To grow bacteria, 10 mL of Nutrient Broth No. 2 Culture Medium was placed into a sterilized, 40-mL capacity L-shape test tube, to which 10 μL of a bacterial suspension was added. Bacterial cultures were incubated at 37 °C with shaking at 100 rotations/min for 9 h before starting the experiment.

Ten microliters of test formulation, solvent, or positive-control reagent (AF-2 or B[a]P) solution was added to sterilized tubes. Next, 0.5 mL of 30 mM magnesium sulfate was added to the tubes for experiments not involving metabolic activation, or 0.25 mL of 60 mM magnesium sulfate and 0.25 mL of S9 Mix were added to promote metabolic activation. Subsequently, 0.1 mL of bacterial culture was added to each tube. Immediately after stirring, the tubes were pre-incubated for the indicated durations at 37 °C, with shaking at 80 rotations/min. Top agar (2.0 mL; 45 °C) was added and the resulting homogeneous mixtures were overlaid on agar plates containing Minimum-Glucose Medium. After the top agar solidified, the minimum-glucose agar plates were inverted in an incubator and cultured for 48 h at 37 °C. After incubation, the colonies were enumerated using an automatic colony counter (Colony Analyzer CA-11D systems, System Science Co., Ltd.). The bacteria were inspected under a stereomicroscope for the presence/absence of bacterial growth inhibition.

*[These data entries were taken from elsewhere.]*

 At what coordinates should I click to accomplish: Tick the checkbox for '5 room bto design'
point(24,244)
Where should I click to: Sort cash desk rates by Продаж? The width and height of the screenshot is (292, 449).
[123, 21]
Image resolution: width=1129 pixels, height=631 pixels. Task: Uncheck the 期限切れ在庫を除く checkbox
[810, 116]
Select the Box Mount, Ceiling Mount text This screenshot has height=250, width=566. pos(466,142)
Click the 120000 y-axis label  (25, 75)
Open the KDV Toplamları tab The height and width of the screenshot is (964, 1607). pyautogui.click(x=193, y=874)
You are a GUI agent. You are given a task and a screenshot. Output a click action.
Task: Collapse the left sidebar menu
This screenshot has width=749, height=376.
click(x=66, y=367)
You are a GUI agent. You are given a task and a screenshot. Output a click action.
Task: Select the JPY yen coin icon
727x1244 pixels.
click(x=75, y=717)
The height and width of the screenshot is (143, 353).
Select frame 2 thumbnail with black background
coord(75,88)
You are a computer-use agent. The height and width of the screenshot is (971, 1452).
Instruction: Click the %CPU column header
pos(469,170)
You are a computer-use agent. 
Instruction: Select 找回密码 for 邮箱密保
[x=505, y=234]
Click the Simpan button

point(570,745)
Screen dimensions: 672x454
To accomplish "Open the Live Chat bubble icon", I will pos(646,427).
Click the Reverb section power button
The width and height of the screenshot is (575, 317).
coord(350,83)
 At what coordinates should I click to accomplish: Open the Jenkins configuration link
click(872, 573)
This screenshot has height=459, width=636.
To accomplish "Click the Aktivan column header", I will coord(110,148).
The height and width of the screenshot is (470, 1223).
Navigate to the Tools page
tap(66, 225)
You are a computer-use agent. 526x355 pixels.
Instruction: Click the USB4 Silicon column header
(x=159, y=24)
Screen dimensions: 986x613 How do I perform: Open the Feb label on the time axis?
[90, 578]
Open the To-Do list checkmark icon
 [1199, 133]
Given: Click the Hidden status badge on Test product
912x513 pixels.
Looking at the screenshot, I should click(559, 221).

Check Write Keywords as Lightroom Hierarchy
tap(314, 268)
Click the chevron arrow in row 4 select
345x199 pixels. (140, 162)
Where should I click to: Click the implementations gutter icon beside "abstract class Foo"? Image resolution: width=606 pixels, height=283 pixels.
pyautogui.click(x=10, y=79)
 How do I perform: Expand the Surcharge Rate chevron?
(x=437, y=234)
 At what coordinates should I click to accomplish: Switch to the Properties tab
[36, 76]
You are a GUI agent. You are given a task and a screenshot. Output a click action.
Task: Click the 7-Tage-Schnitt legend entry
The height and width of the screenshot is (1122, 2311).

Optimization of the S9 Mix protein content

Length of the pre-incubation time in this experiment was 1 h. For preliminary examinations, the S9 Mix was prepared with a total protein content of 4.0, 1.2 (common content for Ames tests), 0.3, or 0.1 mg protein/plate. Based on the results of the preliminary examinations, the main experiments were conducted using S9 Mix containing 2.4, 1.2, 0.6, or 0.3 mg of protein/plate.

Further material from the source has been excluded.